Centre de tri Colissimo de Toulouse : le grand rush

Article diffusé le 30 novembre 2020

Du 15 novembre au 24 décembre, la plateforme de tri de la Poste-Colissimo de Fondeyre, à Toulouse, entre en ébullition. C’est la période de pic pour les colis juste avant Noël. La crise sanitaire, qui favorise le e-commerce, rend la période encore plus décisive. Reportage.

Devant le Carrousel, on se sent bien peu de chose. L’impressionnante machine de 374 mètres serpente le long de l’entrepôt de 12.000 mètres carrés. Un système à base de tapis roulant et de palettes, qui fonctionne un peu à la manière de celui utilisé pour trier les bagages dans les aéroports.

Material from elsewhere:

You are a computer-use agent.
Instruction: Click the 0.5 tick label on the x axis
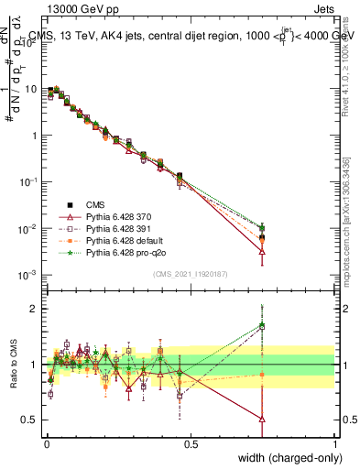191,444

Nous sommes au cœur du centre logistique de la plateforme de tri de la Poste-Colissimo de Toulouse, dans la zone industrielle de Fondeyre. Des colis à destination de dix départements et deux pays (Espagne et Portugal) passent dans ce lieu méconnu chaque jour. Du lundi au samedi, un ballet de camions [1] vient déposer ou récupérer des paquets. Le carrousel traite 9000 colis à l’heure. En ce moment, période de rush avant Noël, ce sont entre 230.0000 et 250.000 paquets qui sont triés quotidiennement dans cette usine.

Une machine et des hommes

Mais la mécanique tournerait à vide sans les êtres humains. Surtout dans ces jours qui précèdent les fêtes de fin d’année, cette pick period où les cadeaux traversent la France. Cent trente personnes, environ, travaillent actuellement sur le site de Fondeyre. Soit une bonne trentaine de plus que d’habitude. Avant d’être confrontés au carrousel, ces renforts sont formés aux règles nombreuses de sécurité en vigueur dans l’usine, ainsi qu’aux réglementations sanitaires qu’impose le Covid. « Deux jours ne sont pas de trop pour apprendre le fonctionnement de la machine. C’est elle qui donne le rythme », explique Florence Curunet-Palu, directrice de la communication.

Philippe est au poste de codage vers lequel convergent tous les paquets qui viennent d’arriver. Il met tous les codes-barres vers le haut pour que la machine puisse détecter leur destination. Les colis tomberont alors dans la bonne caisse. Puis interviennent les caristes : à bord de leurs transpalettes, ils acheminent les colis jusqu’au camion idoine. Une prime est prévue pour récompenser celles et ceux qui travaillent d’arrache-pied dans cette harassante période : « Il faut vraiment être là, à 100 % », résume Philippe, sobrement, entre deux colis.

Un pic de plus en plus haut

La pick périod de Noël est de plus en plus intense au fil des ans. Du mois de décembre, elle a été avancée à fin novembre avec le Black Friday importé des États-Unis. Cette année, c’est la crise sanitaire, ultra favorable au développement de l’e-commerce qui rend le moment encore plus crucial. « La Poste-Colissimo a connu une croissance de trois ans. Nous sommes en avance de trois semaines par rapport à ce qui était prévu. C’est historique ! », affirme le directeur de la plateforme, Sylvain Bincteux. Avec les importants changements de consommation accélérés par la crise sanitaire, il est fort probable que les records continuent de s’enchainer pour la branche Colis de la Poste. Le carrousel paraitra peut-être bien vite tout petit.

Matthias Hardoy
Photos : Rémy Gabalda-ToulÉco.

Notes

[1On compte 200 entrées et sorties de camion environ chaque jour sur le site.